The 9th of November 1989 was a cold, clear Thursday. The days before had been grey and rainy, but on that Thursday in November the sun came out. Like most primary school children in West Berlin, school was out after the fifth class and I was home just before one. What I did that afternoon I don't know anymore. I certainly didn't have any appointments. Children didn't have such things in those days. Only on Fridays did I go to a theatre group. But this week it would be cancelled because world history was taking place.
Not until Friday did everybody understand. The news probably made it into our apartment at night when I was asleep. In any case at the breakfast table my parents were already hysterical. The news program of RIAS-Berlin was running non-stop on the radio. At school the teachers said today was a special day which we must never forget. The play rehearsal was cancelled. One got a sense something was happening.
In the early evening on the radio the bastions were falling every minute: Sonnenallee - open, Checkpoint Charlie - open, Glienicker Bridge - open, Kirchhainer Damm - open. My grandmother packed all the sweets we had in the house into jute bags. We drove with them to the main road of our district which had for decades been a dead end. Now it became the gateway into the west. We stood at the side of the street and knocked on the Trabbis. The Trabbis honked. We lit candles and handed out sweets. I saw some children from my class with their parents, all of them were armed with similar bags, many adults had moist eyes.
I was there in the back of the Kombi Van
In the evening I was at the Brandenburg Gate. At least according to family legend. Unfortunately I can remember nothing. According to my parents I lay in the back of our VW Kombi van and slept blissfully while outside history was being written. If today people ask me where I was at that time I always say: I was there.

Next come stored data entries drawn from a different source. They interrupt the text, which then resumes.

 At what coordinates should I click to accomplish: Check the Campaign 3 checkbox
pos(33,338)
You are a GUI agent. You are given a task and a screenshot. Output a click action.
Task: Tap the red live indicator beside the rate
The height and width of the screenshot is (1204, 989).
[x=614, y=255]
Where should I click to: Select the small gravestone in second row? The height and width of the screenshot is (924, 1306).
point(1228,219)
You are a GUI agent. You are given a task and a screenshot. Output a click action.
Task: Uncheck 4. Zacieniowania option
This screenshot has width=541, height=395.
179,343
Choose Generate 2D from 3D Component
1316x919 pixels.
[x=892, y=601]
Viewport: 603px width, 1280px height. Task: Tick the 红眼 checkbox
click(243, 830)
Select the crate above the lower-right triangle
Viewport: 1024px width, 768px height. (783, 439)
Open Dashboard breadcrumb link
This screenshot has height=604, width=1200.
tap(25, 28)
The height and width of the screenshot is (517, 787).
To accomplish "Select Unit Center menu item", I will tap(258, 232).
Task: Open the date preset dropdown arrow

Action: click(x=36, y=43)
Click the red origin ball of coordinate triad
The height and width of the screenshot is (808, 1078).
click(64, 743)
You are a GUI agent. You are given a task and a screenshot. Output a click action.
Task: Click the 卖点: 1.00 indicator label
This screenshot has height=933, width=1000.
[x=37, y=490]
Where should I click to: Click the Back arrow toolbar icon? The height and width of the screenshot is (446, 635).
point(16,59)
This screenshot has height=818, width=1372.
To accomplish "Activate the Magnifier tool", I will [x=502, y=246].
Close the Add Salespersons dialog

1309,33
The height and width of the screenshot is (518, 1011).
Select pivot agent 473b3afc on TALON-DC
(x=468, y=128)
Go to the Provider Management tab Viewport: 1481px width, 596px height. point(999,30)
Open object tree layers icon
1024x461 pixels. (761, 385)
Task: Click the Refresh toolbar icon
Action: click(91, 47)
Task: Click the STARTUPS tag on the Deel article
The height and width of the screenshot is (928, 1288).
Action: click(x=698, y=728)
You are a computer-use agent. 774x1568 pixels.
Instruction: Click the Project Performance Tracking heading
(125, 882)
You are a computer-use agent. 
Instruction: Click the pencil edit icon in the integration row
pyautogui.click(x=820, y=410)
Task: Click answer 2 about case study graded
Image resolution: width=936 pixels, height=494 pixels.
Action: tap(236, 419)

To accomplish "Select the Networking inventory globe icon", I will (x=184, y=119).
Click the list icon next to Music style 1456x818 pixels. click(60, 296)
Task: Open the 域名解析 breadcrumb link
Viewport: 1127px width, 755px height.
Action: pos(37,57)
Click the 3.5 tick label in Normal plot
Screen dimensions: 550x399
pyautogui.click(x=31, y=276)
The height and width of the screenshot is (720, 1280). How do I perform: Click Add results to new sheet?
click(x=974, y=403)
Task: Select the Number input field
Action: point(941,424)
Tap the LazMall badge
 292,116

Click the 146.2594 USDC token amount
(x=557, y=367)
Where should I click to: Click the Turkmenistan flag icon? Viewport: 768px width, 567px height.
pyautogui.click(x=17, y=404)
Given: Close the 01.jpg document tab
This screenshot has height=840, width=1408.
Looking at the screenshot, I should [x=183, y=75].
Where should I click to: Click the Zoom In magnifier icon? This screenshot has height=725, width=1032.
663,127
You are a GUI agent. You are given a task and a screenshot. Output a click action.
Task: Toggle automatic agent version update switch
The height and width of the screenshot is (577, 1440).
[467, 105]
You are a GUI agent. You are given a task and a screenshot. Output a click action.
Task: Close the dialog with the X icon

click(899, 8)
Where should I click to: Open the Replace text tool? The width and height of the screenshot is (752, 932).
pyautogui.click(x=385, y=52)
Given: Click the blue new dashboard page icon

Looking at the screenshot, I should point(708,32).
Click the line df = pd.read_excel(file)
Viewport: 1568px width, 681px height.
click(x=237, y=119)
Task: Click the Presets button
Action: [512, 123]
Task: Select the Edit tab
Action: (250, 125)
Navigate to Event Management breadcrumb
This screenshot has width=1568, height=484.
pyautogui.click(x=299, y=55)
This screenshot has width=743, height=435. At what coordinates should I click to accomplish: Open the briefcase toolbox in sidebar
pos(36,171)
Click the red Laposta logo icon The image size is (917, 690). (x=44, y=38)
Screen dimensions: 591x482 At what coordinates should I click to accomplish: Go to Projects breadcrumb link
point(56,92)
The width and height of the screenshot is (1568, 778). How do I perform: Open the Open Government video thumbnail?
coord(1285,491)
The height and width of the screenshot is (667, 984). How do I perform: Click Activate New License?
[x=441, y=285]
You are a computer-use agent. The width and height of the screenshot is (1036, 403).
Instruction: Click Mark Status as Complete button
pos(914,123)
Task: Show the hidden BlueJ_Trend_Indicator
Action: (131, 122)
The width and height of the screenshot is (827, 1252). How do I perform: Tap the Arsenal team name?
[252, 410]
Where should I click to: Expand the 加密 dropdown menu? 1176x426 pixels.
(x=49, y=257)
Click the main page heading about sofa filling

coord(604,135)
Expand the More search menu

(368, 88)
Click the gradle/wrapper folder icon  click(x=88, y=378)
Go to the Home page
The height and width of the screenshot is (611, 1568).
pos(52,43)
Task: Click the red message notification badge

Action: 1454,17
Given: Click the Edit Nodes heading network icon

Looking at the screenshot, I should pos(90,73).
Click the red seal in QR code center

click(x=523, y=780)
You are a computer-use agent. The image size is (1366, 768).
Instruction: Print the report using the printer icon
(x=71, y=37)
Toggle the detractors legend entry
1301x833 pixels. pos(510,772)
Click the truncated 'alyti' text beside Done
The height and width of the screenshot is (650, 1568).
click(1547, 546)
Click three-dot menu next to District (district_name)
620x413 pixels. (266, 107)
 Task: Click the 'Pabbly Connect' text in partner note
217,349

What had actually happened? There are several very different answers to this question. The journalist in me would say that a grey-haired gentleman gave a poorly prepared press conference and through his slips of the tongue released a political tsunami. The historian which I have become would, to be on the safe side, say nothing at all but tilt her head thoughtfully. She would counter with the question: Can major historical events be understood at all from close proximity?
What more is a quarter century than just the blink of the eye in world history? Patience please Ladies and Gentlemen, at the appropriate time we will tell you how and why the Cold War came to an end and whether the transformation of the world, which perhaps first entered a noticeable new phase only on the 11th of September 2001, fulfilled the euphoric hopes of the moment or perhaps on the other hand disappointed.
However the child in me that I was back then answers that there was something in the cold, clear November air. Something that was different to the day before and which brought the grown-ups to tears. Something which shows us that everything can always turn out always differently to what we think.